Brandon Blackstock and Kelly Clarkson attend Muhammad Ali’s Celebrity Fight Night XXI at the JW Marriott Phoenix Desert Ridge Resort and Spa on March 28, 2015 in Phoenix, Arizona. (Photo by Michael Buckner/Getty Images for Celebrity Fight Night)
“When she found out that he was sick, she remained protective of him for their sake,” a source now tells People Magazine. “Kelly has always tried to keep things classy. It became clear earlier this year that Brandon was not doing well. She’s been devastated for the kids.”
Clarkson and Blackstock are parents to kids River, 11, and Remington, 9.
The spouses finalized their divorce in 2022, although they remained at odds for a long time after that due to what Clarkson believed to have been shady/illegal business practices by Blackstock — who served as her manager — and his associates.
Brandon Blackstock and Kelly Clarkson attend the 25th Annual Critics’ Choice Awards at Barker Hangar on January 12, 2020. (Photo Credit: Frazer Harrison/Getty Images)
The singer claimed in this legal motion that Brandon and his father Narvel Blackstock’s management firm, Starstruck Entertainment, violated labor laws since the beginning of their relationship with Clarkson, which started in 2007.
Clarkson alleged in the lawsuit that Starstruck “was not licensed as talent agents” and argued that the firm never “obtained a talent agency license from the California Labor Commissioner.”
Basically, she said, Blackstock had stolen money from her any time her took a commission.
In 2022, relatedly, a judge ruled that Blackstock owed Clarkson $2.6 million, which he had earned in through her work on The Voice and other endeavors.
Kelly Clarkson performs during the 2024 Rockefeller Center Tree Lighting Ceremony on December 4, 2024 in New York City. (Photo by Michael Loccisano/Getty Images)
“The divorce was incredibly difficult for her — messy, painful and something she felt terrible about,” the source People source continues. “But she always wanted her kids to have the best relationship possible with their dad. She never spoke poorly about Brandon to the kids.”

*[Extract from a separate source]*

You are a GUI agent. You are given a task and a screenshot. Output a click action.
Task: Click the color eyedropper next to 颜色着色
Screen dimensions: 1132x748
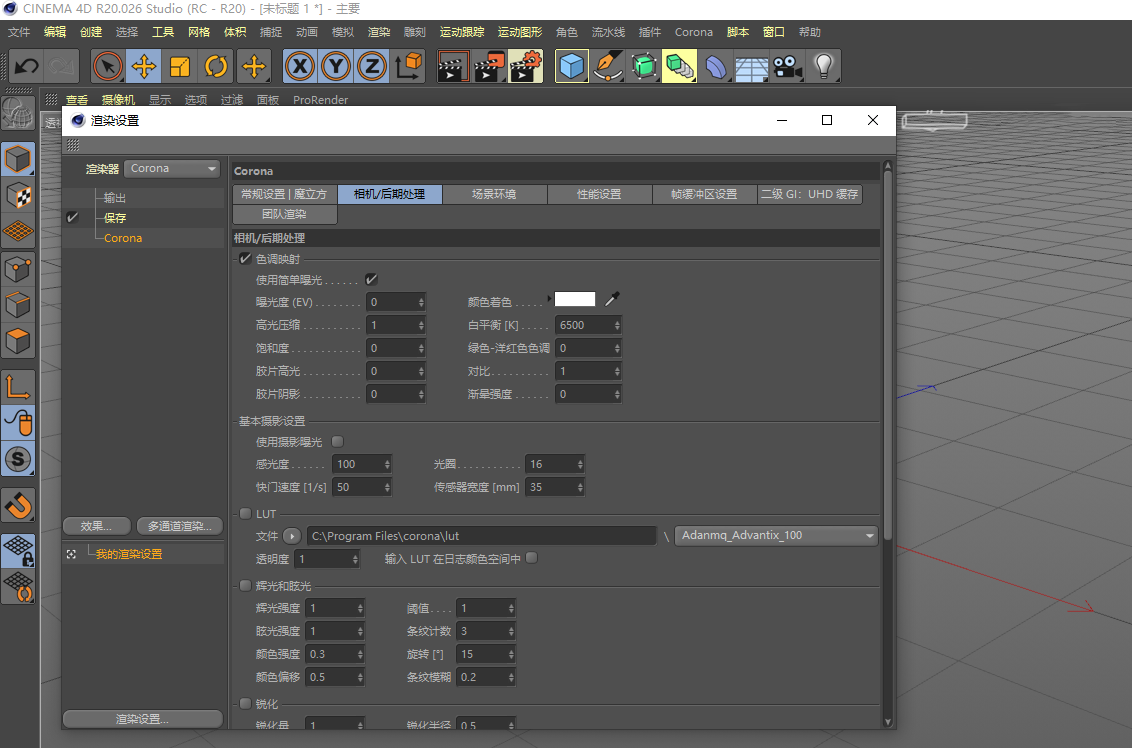[x=612, y=299]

In 2023, Clarkson opened up about co-parenting with Blackstock, and reiterated that her children and their feelings were her top priority.
“I ask my kids every night when we’re snuggling and I put them to bed, ‘Are you happy? And if you’re not, what could make you happier?’ ” Clarkson said on Angie Martinez’s IRL podcast.
“Especially the past two years … it kills me [but] I want them to be honest so I don’t ever say, ‘Oh God, don’t tell me that,’ but a lot of times it would be like, ‘I’m just really sad. I wish Mommy and Daddy were in the same house.’ They’re really honest about it. I’m raising that kind of individual.
“I just sit there and I’m like, ‘I get it. I’m from a divorced family as well. I get it. That sucks. But we’re going to work it out. And you are so loved by both of us.’”
Kelly Clarkson attends Audacy’s 10th Annual We Can Survive at Prudential Center on October 14, 2023. (Photo Credit: Astrid Stawiarz/Getty Images for Audacy)
A rep for the family announced Blackstock’s death on August 7.
“It is with great sadness that we share the news that Brandon Blackstock has passed away,” the message read.
“Brandon bravely battled cancer for more than three years. He passed away peacefully and was surrounded by family. We thank you for your thoughts and prayers and ask everyone to respect the family’s privacy during this very difficult time.”